Siem de Graaff was op kosten van zijn rijke ongehuwde oom Meindert de Graaff opgevoed en door hem in diens testament goed bedacht. Maar Siem was geen goed zakenman en zijn grote gezin ondervond daar de gevolgen van. Toen hij bij de Van der Boons woonde werd hij door zijn familie ondersteund, met name door zijn schoonzoon Gijsbert Blokhuis.

Gijsbert Blokhuis was eerder gehuwd geweest met een nicht van Siem de Graaff. Met zijn zwager Hermanus de Graaff (de man van Adriana van der Bron) was Blokhuis tot 1840 deelgenoot in de firma Cornelis de Graaff en Zonen, die het tuinbouwbedrijf uitoefende. Bijna twintig jaar na de dood van zijn eerste vrouw hertrouwde Gijsbert Blokhuis in 1839 met Neeltje, een dochter van Siem de Graaff en diens eerste vrouw Bartha van der Zaal.

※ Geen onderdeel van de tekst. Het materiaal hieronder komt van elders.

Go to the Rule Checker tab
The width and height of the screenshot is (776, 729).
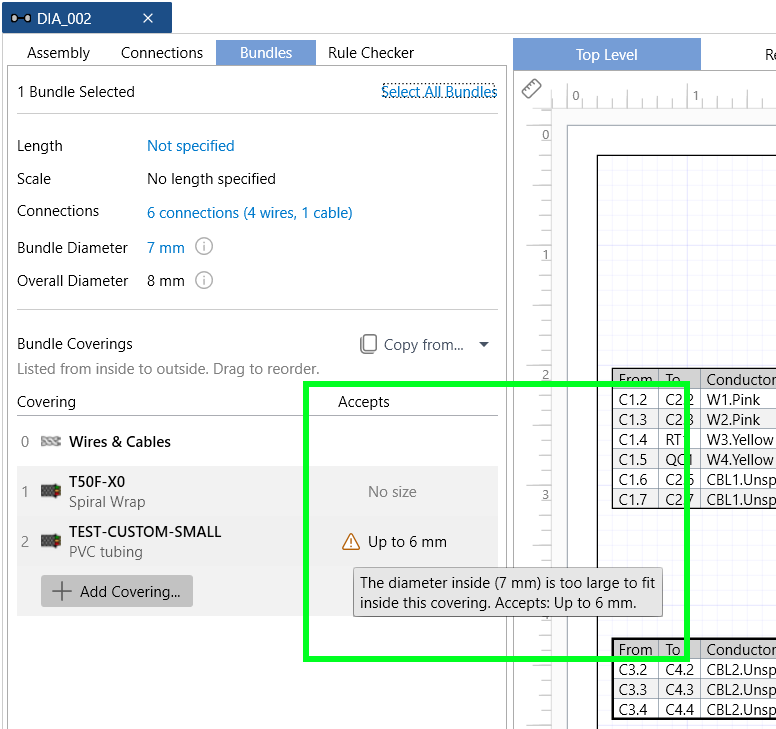[371, 53]
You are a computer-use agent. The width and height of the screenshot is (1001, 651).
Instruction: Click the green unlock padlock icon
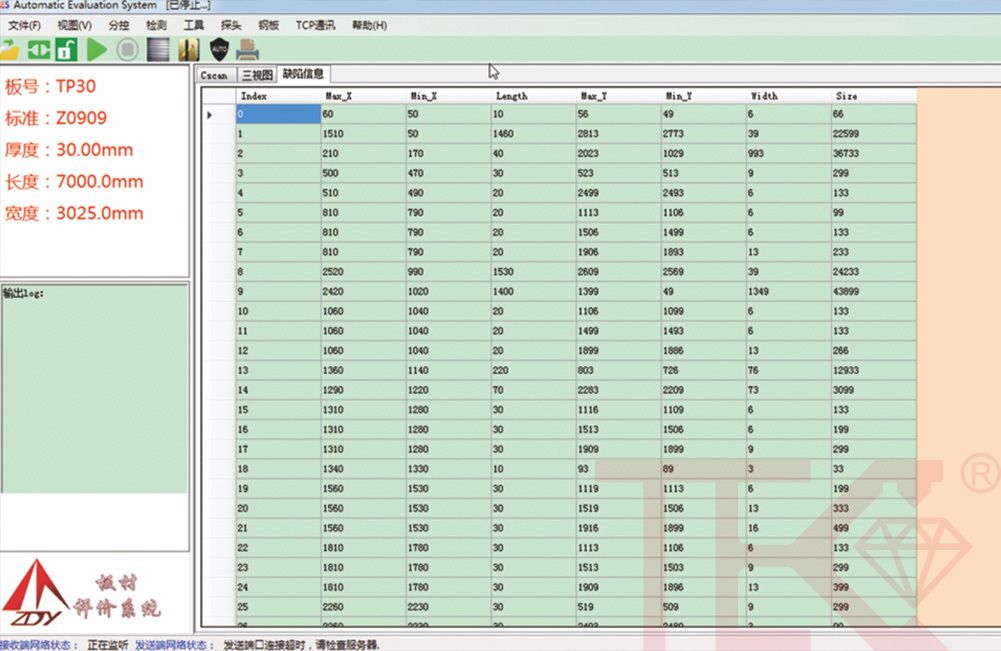[66, 49]
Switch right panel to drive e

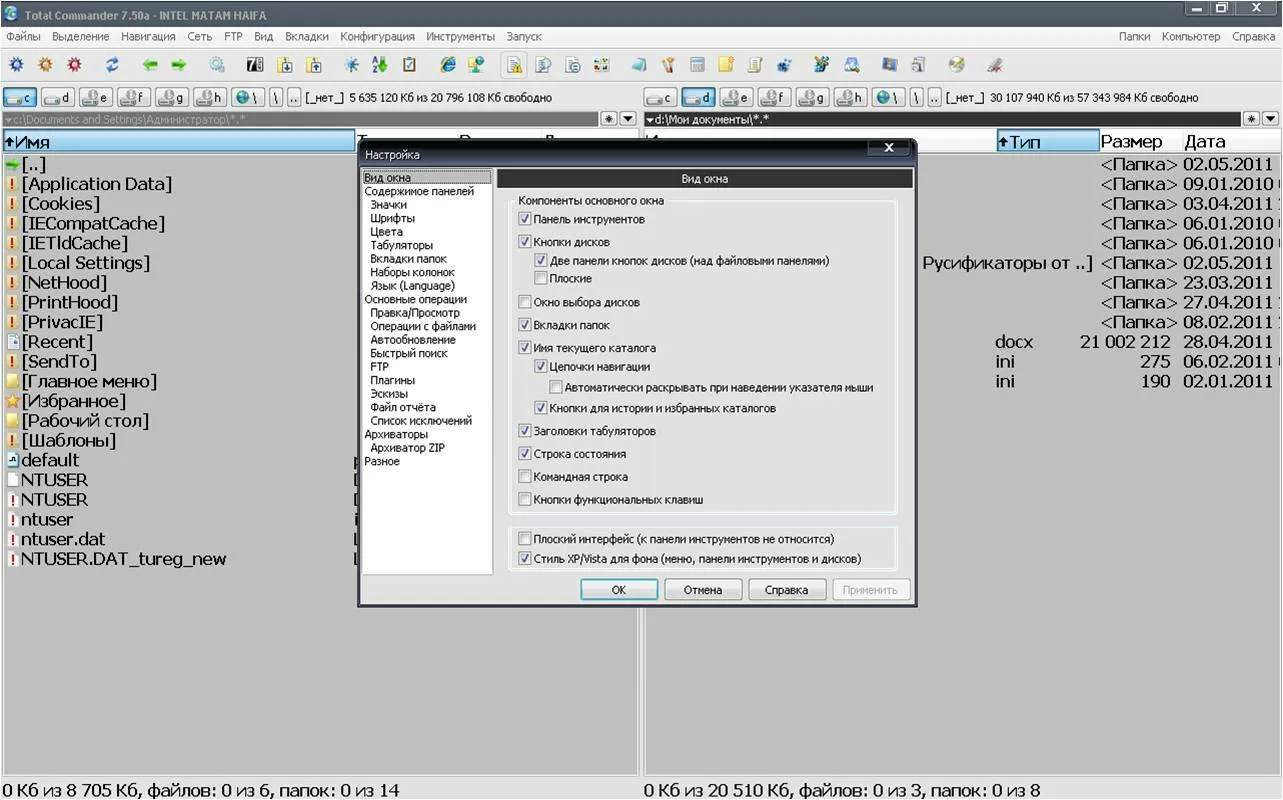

Gijsbert Blokhuis was de stamvader van een familie die een burgemeester (van Sassenheim) en enkele wethouders (van Lisse) heeft voortgebracht, maar die toch vooral naam verwierf in de bollenkwekerij. Aart van der Boon verkocht in 1880 zijn laatste landerijen in Lisse aan twee kleinzonen van Gijsbert Blokhuis. Wie tegenwoordig door Lisse wandelt kan niet om het winkelcentrum Blokhuis heen.

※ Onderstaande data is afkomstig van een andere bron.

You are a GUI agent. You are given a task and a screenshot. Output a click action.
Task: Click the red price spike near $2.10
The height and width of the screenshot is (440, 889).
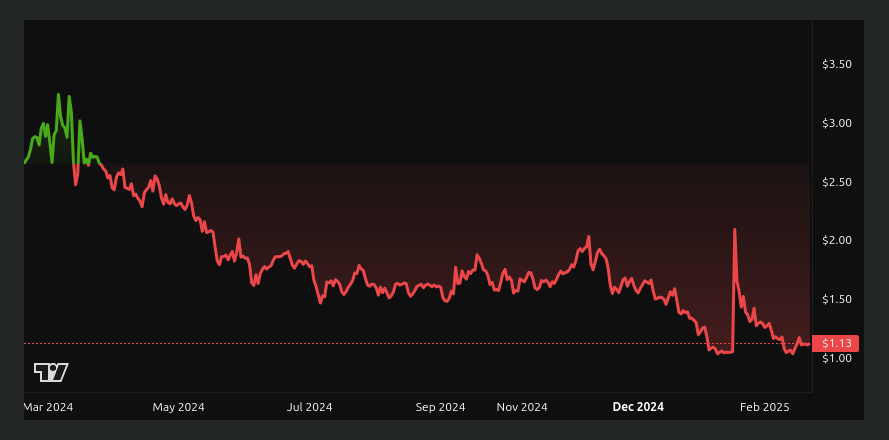[735, 230]
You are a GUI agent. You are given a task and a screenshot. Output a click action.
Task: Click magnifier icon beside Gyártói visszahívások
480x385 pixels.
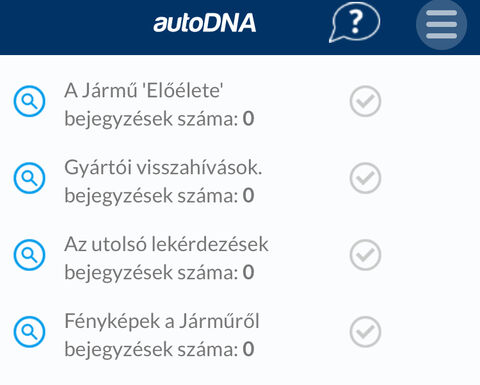(29, 178)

Hoewel Siem de Graaff geen directe familie van Aart van der Boon was, zal de jongen in hem een gezellige ouwe oom hebben gezien, die mooie verhalen kon vertellen over het Lisse van vroeger. Siem had ze allemaal gekend, mensen als Aarts grootvader Gerrit van Klaveren, de winkelier Barend van der Bron (die samen met Aart van der Meij het testament van Siems suikeroom had uitgevoerd), de oud burgemeesters Cornelis Tromp en Bastiaan van der Tang, wiens bejaarde zoon Kees en zijn vrouw – de grootouders van Goutje van der Tang – vlakbij woonden. En als zijn geheugen hem in de steek liet dan kon Siem de Graaff altijd nog terugvallen op de kroniek van zijn zwager Cornelis van der Zaal. Maar het verhaal – wat daarvan ook waar mag zijn geweest – over de tragische dood van de vader van ome Siem zal op Aart van der Boon toch de meeste indruk hebben gemaakt.

Toen de grootouders van Aart van der Boon waren gestorven (Geesje Slootheer in maart 1844 en Jacob van der Boon in december van dat jaar) ging Siem de Graaff met Aarts vader mee om hun overlijden bij de burgerlijke stand aan te geven.